By Yvonne Tran
Yes, yes. You probably have all read the NY Times articles on bed bugs terrorizing cities from the Big Apple to Detroit to Columbus, OH. You probably even googled what they looked like and cringed in anticipation when you opened your sheets at night. You can’t stop talking about it to your co-workers - describing new facts you’re learning from the media blitz on these little parasites.
Okay, maybe that’s just me.
But it is a real and financially devastating problem for many folks. Some of the hardest hit are not just the random White upper/middle class families/couples/singles living in NYC (that are quoted all the time in the media) but the working class families and communities of color who can’t afford the thousands upon thousands of dollars to eradicate these small beasts (or as my friend calls them, “Satan’s spawns”).

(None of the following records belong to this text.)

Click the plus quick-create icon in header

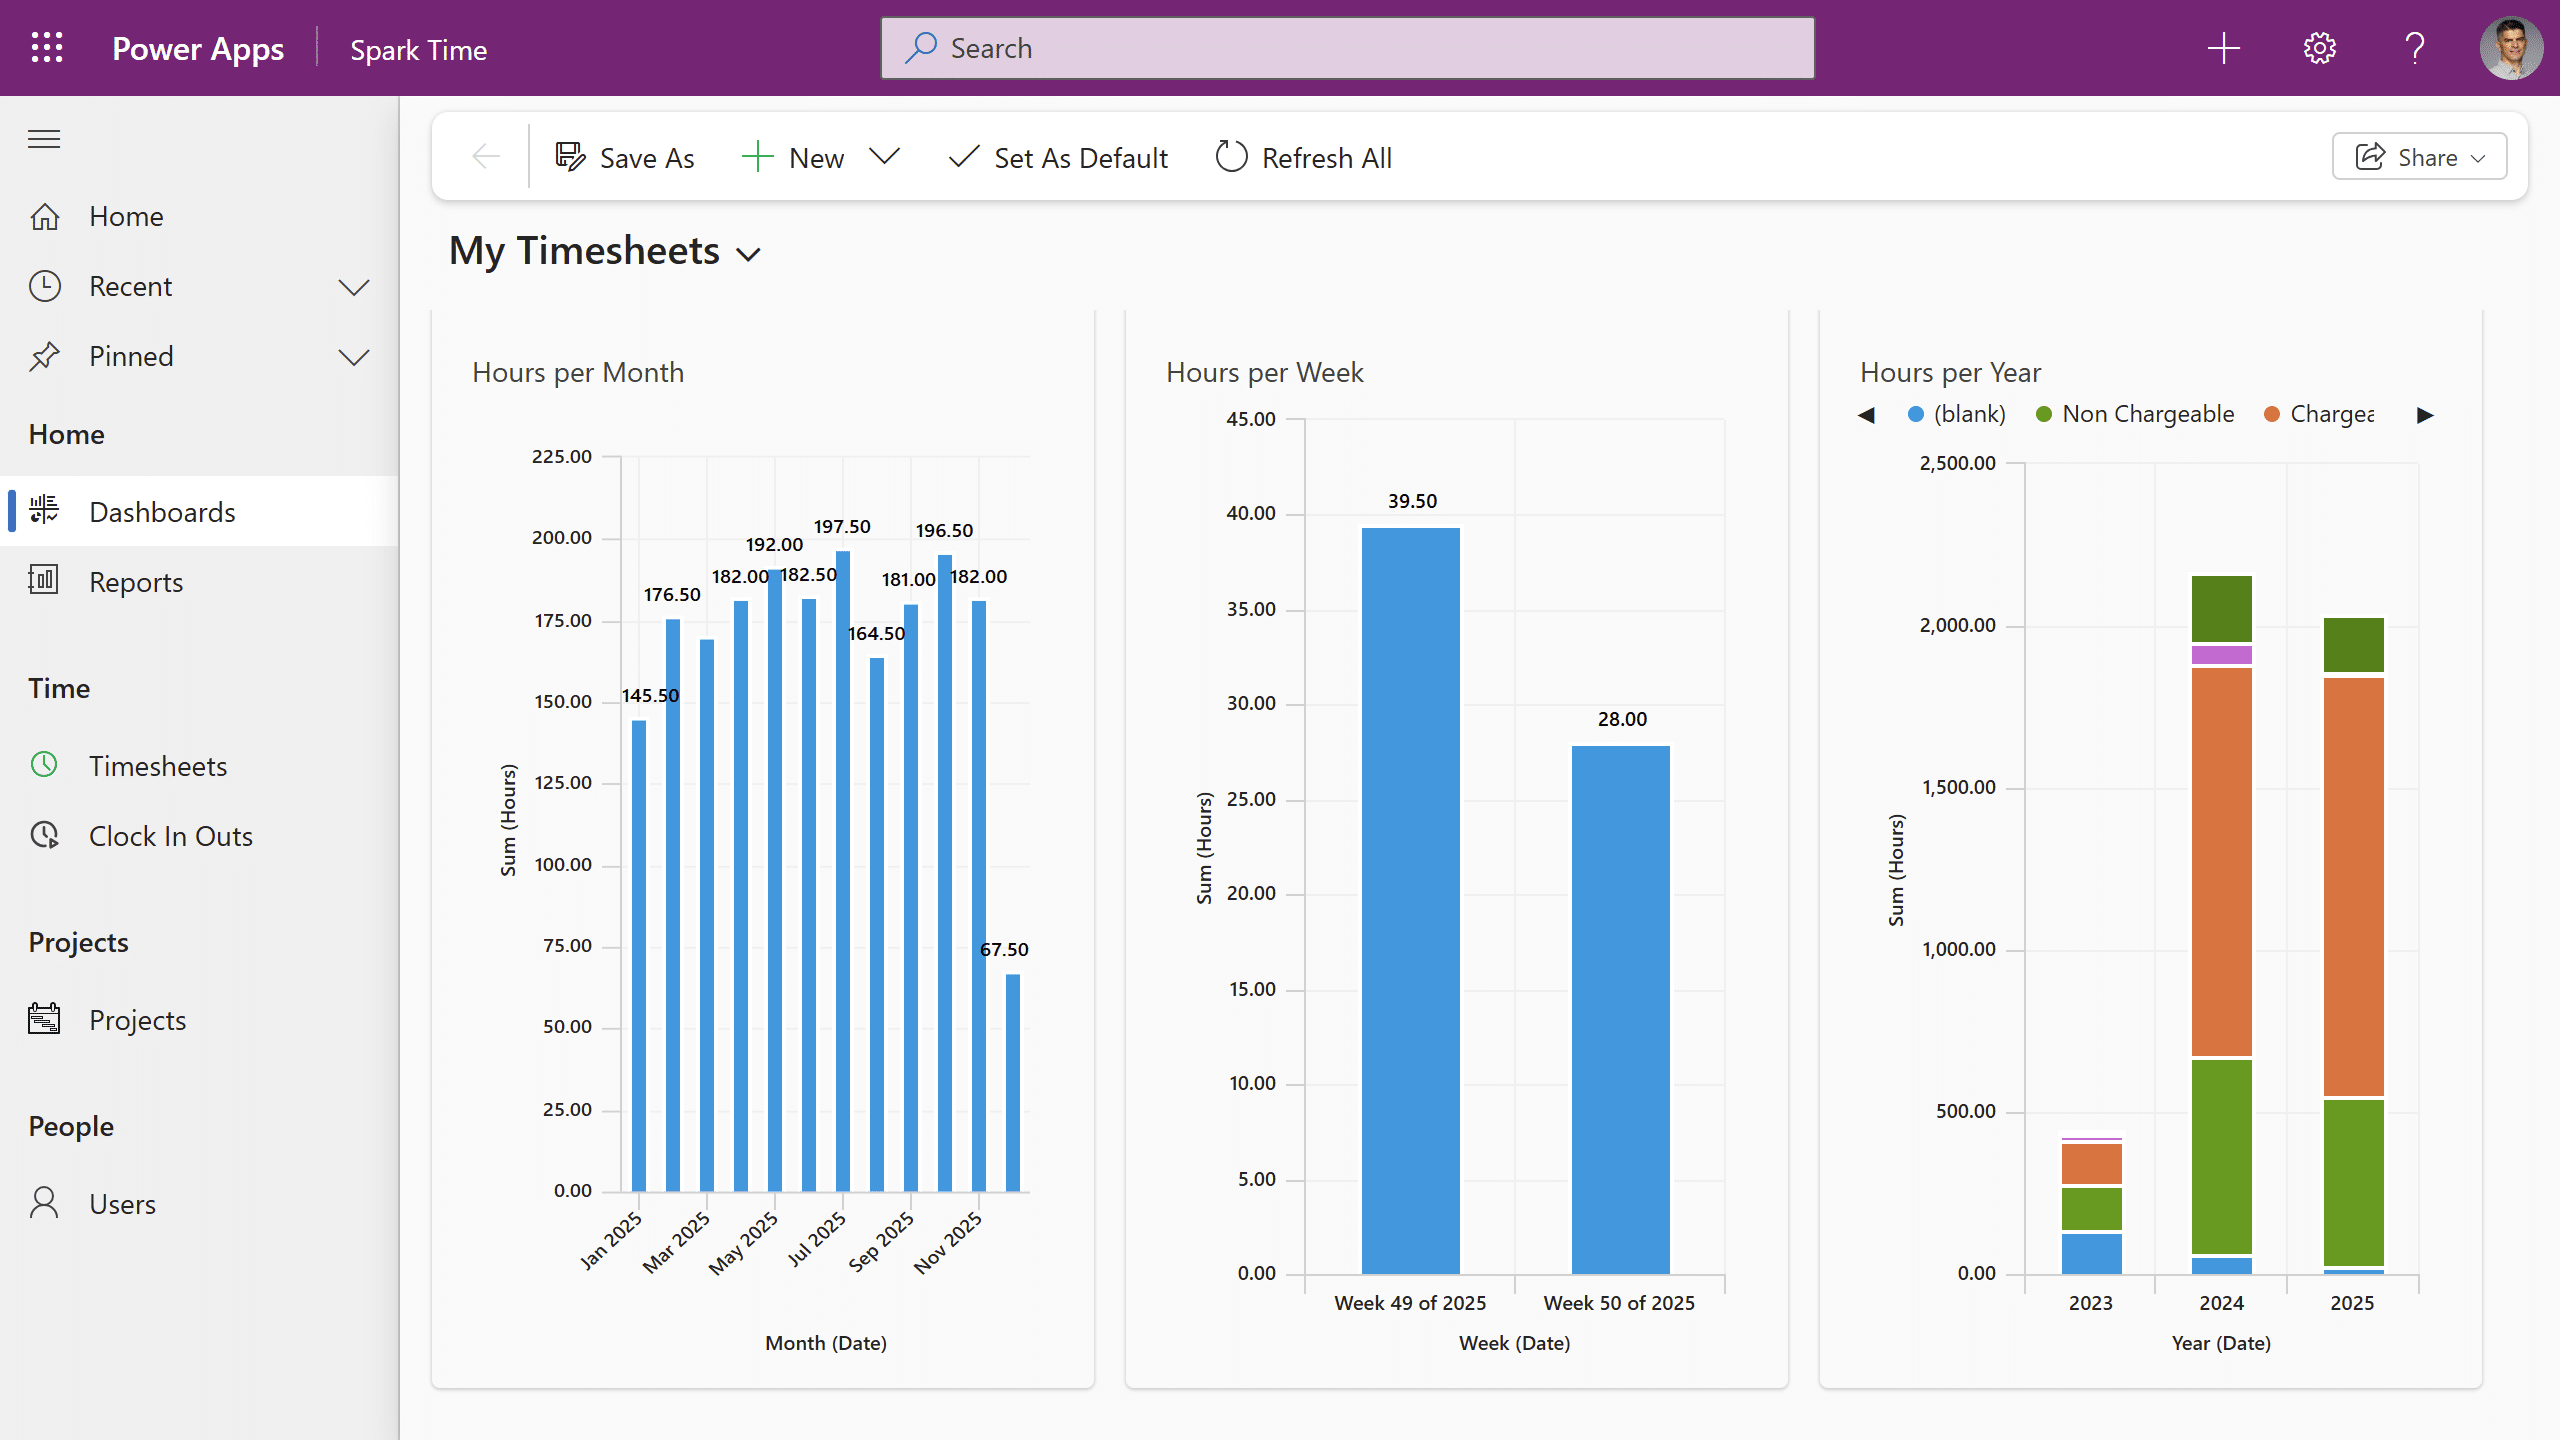pos(2223,48)
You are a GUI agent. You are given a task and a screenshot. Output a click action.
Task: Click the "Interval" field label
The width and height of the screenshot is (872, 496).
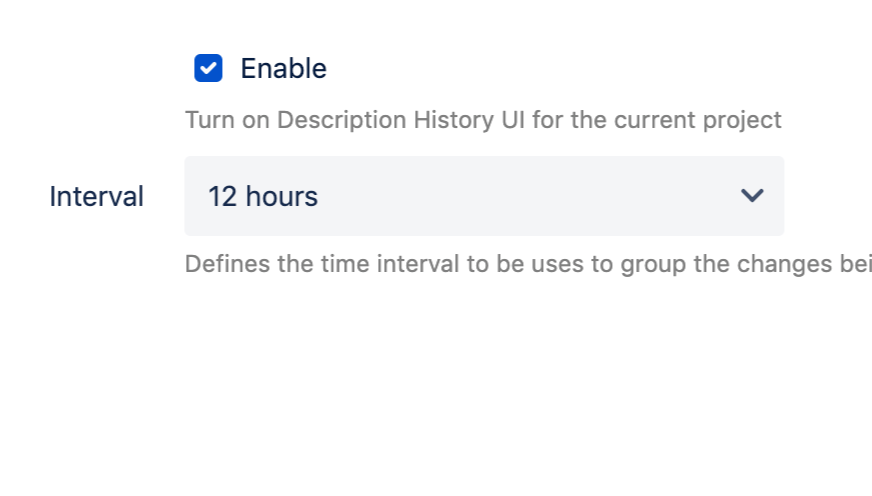(x=96, y=197)
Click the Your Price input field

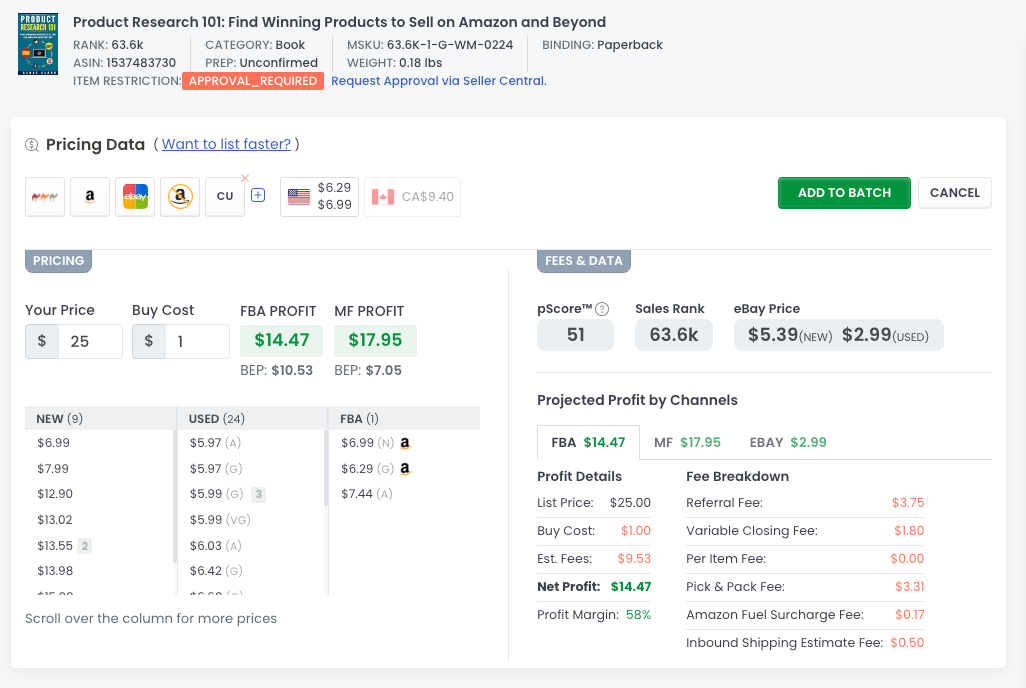(89, 341)
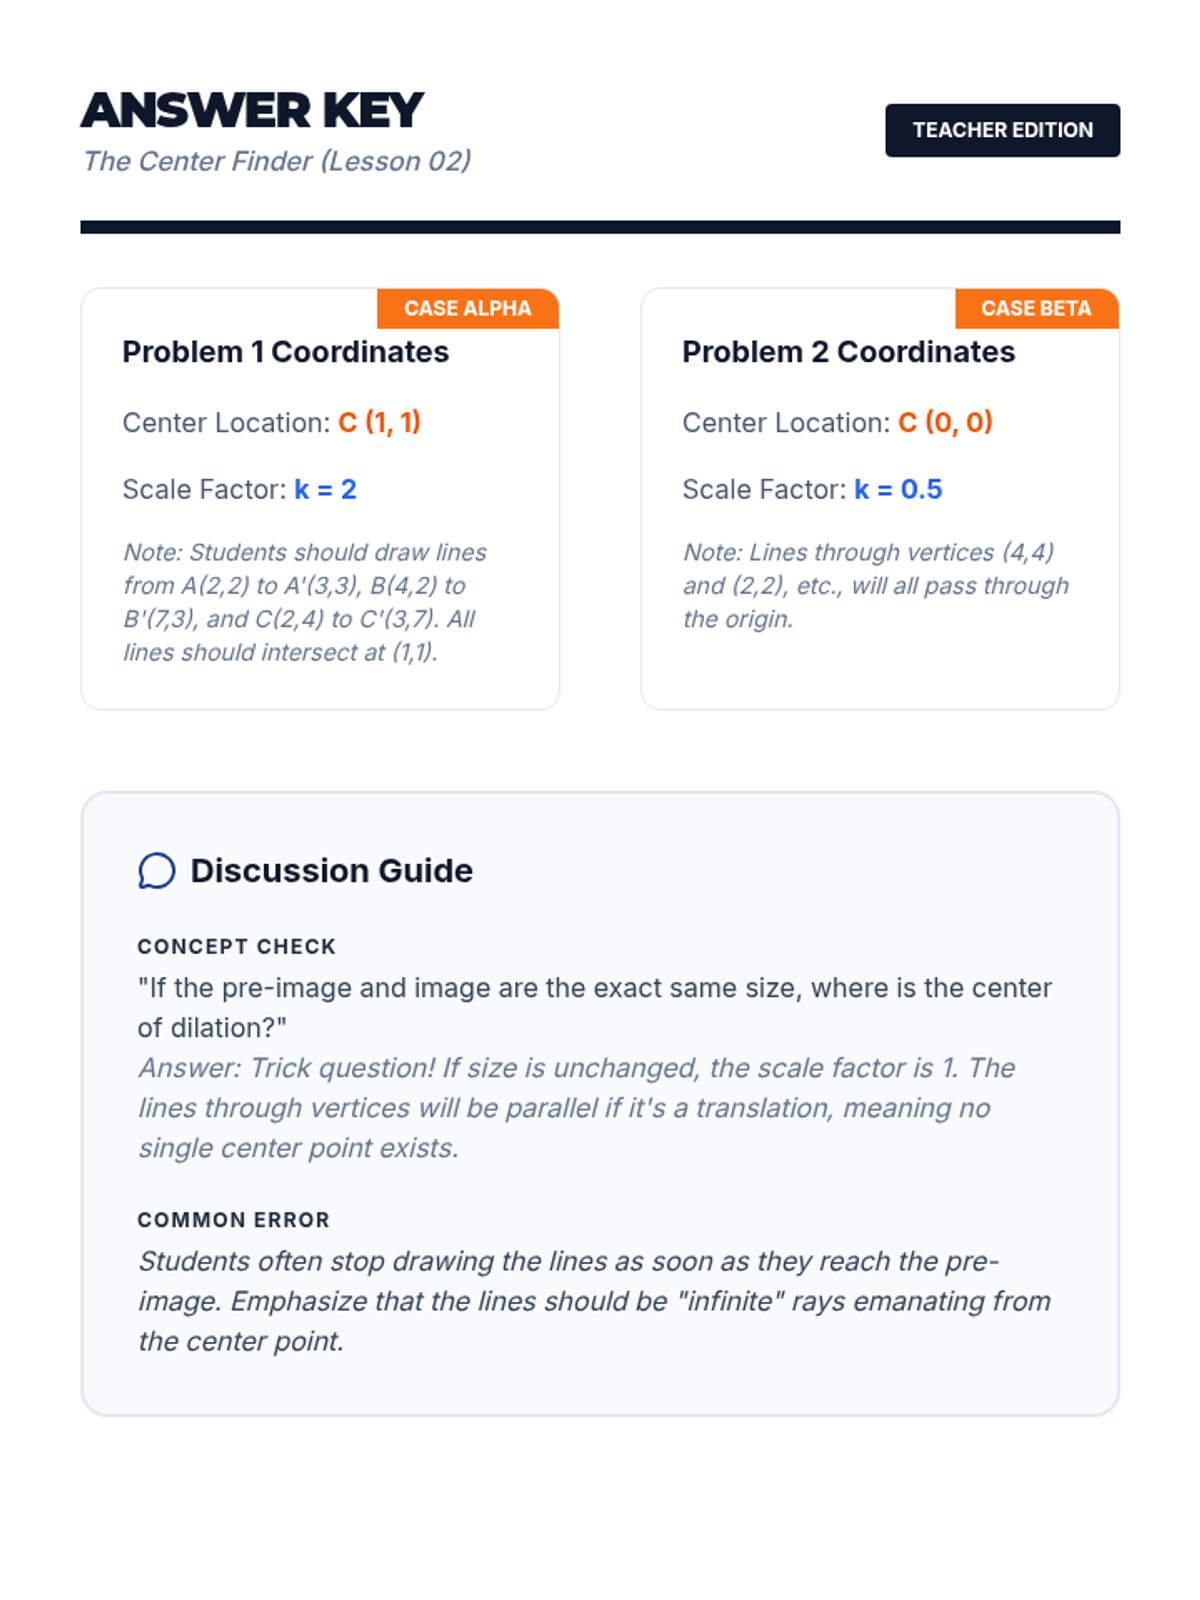Click the blue k = 0.5 scale factor
This screenshot has height=1600, width=1200.
click(898, 489)
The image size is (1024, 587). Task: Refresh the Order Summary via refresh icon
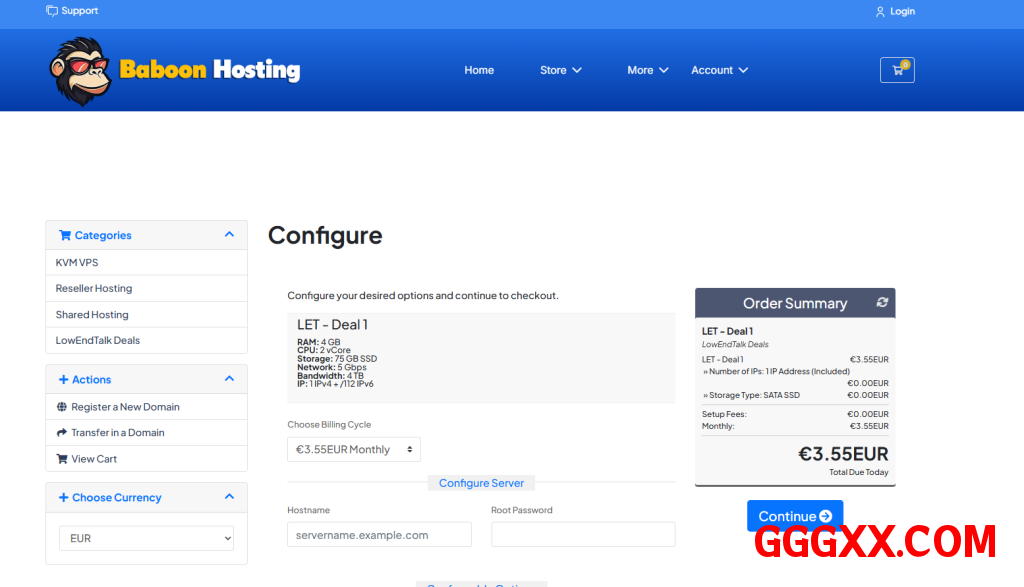pyautogui.click(x=881, y=302)
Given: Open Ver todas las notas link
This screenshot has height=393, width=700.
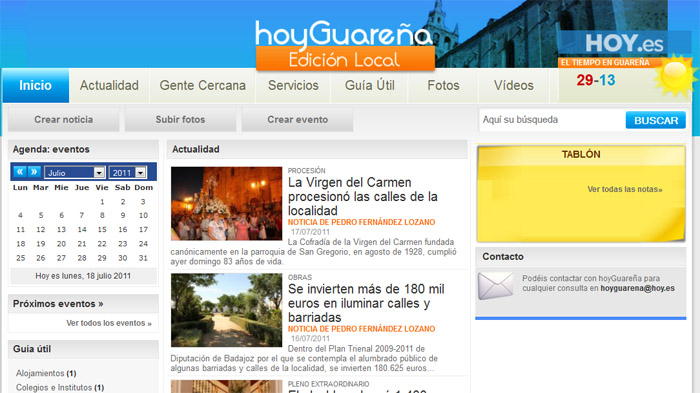Looking at the screenshot, I should (x=625, y=189).
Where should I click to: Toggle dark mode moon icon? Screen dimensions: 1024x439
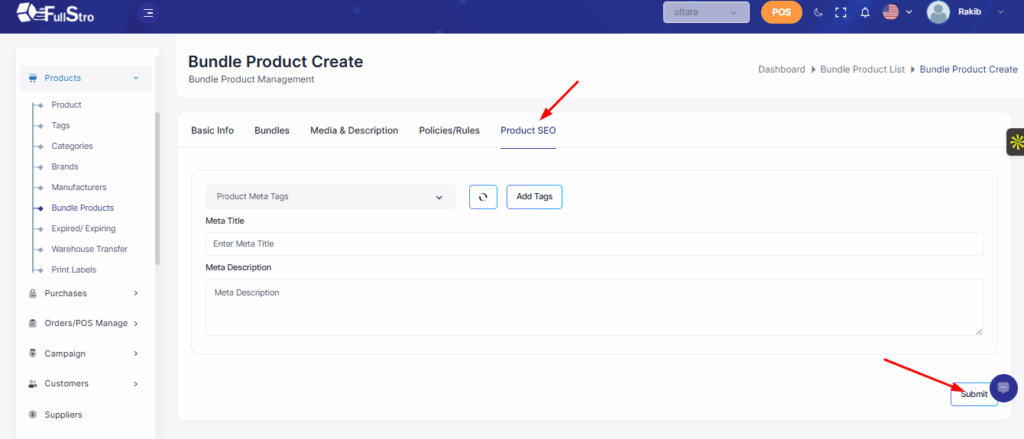pyautogui.click(x=817, y=13)
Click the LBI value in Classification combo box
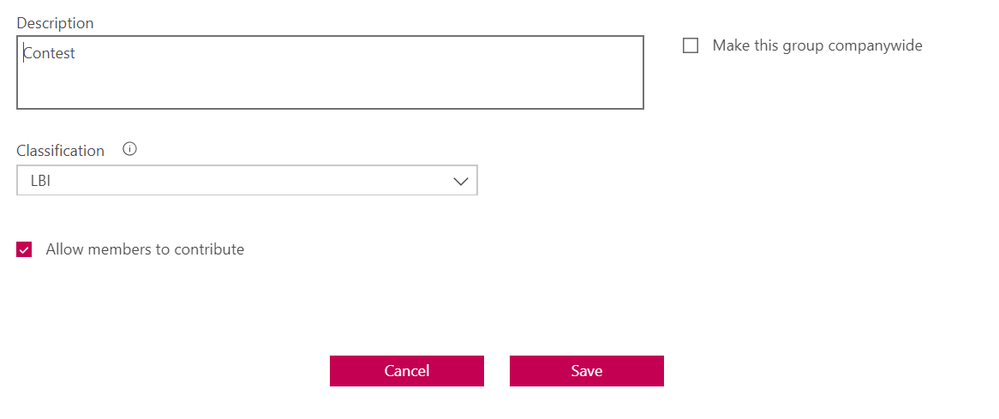 coord(41,181)
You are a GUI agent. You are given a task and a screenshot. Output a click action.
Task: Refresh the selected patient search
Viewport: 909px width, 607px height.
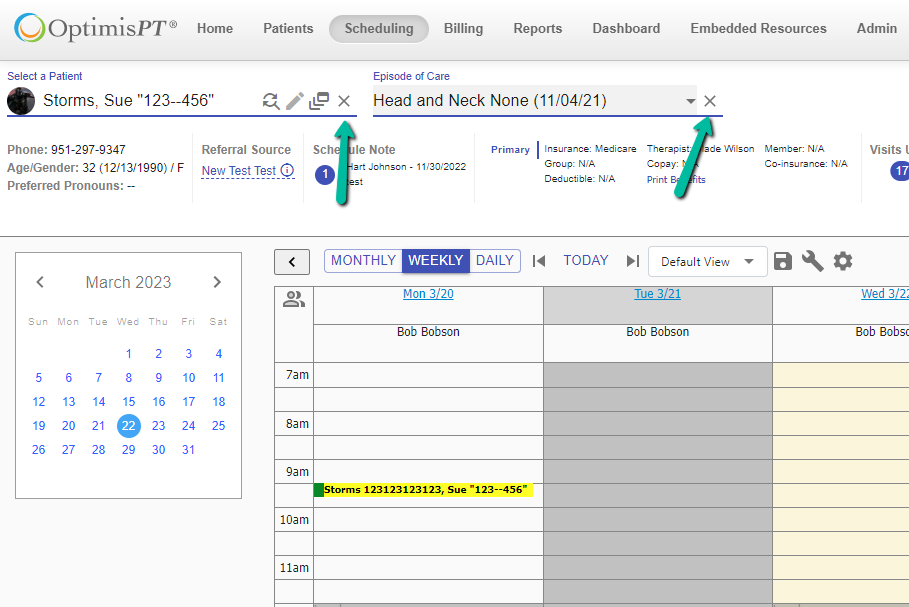tap(270, 100)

So, BB (since it’s gotten that intimate with some folks), are about the size of an apple seed and looks like a tick (refer to this post’s picture). They are noticeable and they basically feed on humans at night when you’re sleeping. They are particularly tricky because they give off an anesthesia agent that makes the bites painless then and very itchy later. These creatures have eluded even the best of pest control companies and city officials.
So how are folks who can’t afford all the remedies including using expensive pesticides, multiple visits, bedbug sniffing dogs, steam cleaning regularly, doing? Sitting tight and bearing through it. According to the NY Times, “it’s not unusual for the typical afflicted family to spend $5,000 or more on inspections, exterminator fees, cleaning and storage”. With that kind of money needed, plus lots more to maintain your bed bug free home, with the additional cost of needing to throw out a lot of your infested possessions … it can amount to a hefty sum.
Families, and especially low-income families, do not need solutions that include bending environmental laws to use more deadly pesticides or lists of bed bug control companies. Families do need cities and the federal government to invest in researching more sustainable and low-cost methods to control rapidly rising bed bug populations. BB has caused PTSD, blackouts for folk’s social and personal lives, and intolerable physical suffering. With the stigma of being poor already affecting the lives of our communities, lets not let BB be an added burden hoisted on the homes and families who don’t have the resources to remedy this pest situation.